By the end of the eight days, when he had been able at least to confirm Delphine Roux's identification as the letter writer if not yet Farley's as the trespasser, Coleman decided to decide that he'd done everything within his power to defend against all of this disagreeable and provocative meddling. When Faunia phoned him that afternoon during her lunch break and asked, “Is the quarantine over?” he at last felt free of enough of his anxiety — or decided to decide to be — to give the all-clear sign.

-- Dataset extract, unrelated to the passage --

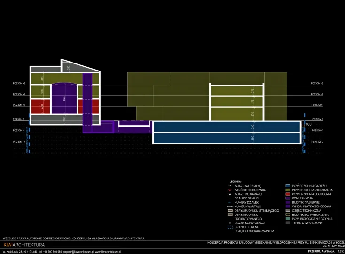This screenshot has width=345, height=254.
Task: Click the Numer kwartału legend symbol
Action: [230, 206]
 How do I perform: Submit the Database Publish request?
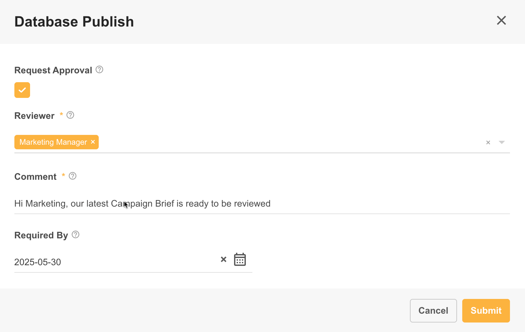pos(486,311)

As he expected her to show up around seven that evening, he swallowed a Viagra tablet at six and, after pouring himself a glass of wine, walked outside with the phone to settle into a lawn chair and telephone his daughter. He and Iris had reared four children: two sons now into their forties, both college professors of science, married and with children and living on the West Coast, and the twins, Lisa and Mark, unmarried, in their late thirties, and both living in New York. All but one of the Silk offspring tried to get up to the Berkshires to see their father three or four times a year and stayed in touch every month by phone. The exception was Mark, who'd been at odds with Coleman all his life and sporadically cut himself off completely.